→ Instructions to follow
Can you restate the lines of the entries below, word for word, from the first one through the line that includes "Search (118, 59)"?

Data records: Begin

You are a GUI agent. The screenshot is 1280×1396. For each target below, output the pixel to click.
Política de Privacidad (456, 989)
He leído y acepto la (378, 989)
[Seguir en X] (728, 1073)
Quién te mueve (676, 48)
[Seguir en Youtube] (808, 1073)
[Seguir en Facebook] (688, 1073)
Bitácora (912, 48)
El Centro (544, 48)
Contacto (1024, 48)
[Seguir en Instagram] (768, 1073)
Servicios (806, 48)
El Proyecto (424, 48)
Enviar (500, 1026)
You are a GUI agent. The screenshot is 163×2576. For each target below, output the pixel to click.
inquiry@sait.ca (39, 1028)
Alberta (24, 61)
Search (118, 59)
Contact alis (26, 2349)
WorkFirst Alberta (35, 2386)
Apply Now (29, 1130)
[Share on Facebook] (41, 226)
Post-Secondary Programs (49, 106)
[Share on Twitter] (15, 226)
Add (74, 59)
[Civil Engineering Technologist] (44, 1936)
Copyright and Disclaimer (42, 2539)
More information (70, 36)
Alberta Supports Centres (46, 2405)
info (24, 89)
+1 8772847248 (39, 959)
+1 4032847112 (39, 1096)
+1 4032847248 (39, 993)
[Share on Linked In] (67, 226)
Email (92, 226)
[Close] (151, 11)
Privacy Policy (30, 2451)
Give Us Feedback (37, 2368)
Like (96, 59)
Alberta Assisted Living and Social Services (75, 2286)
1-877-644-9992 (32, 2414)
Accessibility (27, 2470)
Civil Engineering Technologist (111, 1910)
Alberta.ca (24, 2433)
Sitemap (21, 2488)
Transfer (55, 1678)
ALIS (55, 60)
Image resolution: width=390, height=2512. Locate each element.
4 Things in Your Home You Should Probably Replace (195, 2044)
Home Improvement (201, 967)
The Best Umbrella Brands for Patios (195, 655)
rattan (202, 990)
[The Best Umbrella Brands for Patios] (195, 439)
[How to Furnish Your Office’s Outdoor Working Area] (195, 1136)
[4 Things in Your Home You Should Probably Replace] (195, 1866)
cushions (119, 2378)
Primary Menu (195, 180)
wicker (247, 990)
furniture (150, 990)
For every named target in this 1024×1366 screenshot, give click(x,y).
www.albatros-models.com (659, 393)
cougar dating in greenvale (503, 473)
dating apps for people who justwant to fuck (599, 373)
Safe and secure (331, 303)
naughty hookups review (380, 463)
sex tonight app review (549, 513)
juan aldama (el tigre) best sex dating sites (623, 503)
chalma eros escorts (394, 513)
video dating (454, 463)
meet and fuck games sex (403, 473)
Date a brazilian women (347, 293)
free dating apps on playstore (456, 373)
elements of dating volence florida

Data records: End

→ Solution for this problem
You are a GUI agent. The screenshot is 1280×1396. For each target below, output the pixel to click.
Política de Privacidad (456, 989)
He leído y acepto la (378, 989)
[Seguir en X] (728, 1073)
Quién te mueve (676, 48)
[Seguir en Youtube] (808, 1073)
[Seguir en Facebook] (688, 1073)
Bitácora (912, 48)
El Centro (544, 48)
Contacto (1024, 48)
[Seguir en Instagram] (768, 1073)
Servicios (806, 48)
El Proyecto (424, 48)
Enviar (500, 1026)
You are a GUI agent. The screenshot is 163×2576. For each target below, output the pixel to click.
inquiry@sait.ca (39, 1028)
Alberta (24, 61)
Search (118, 59)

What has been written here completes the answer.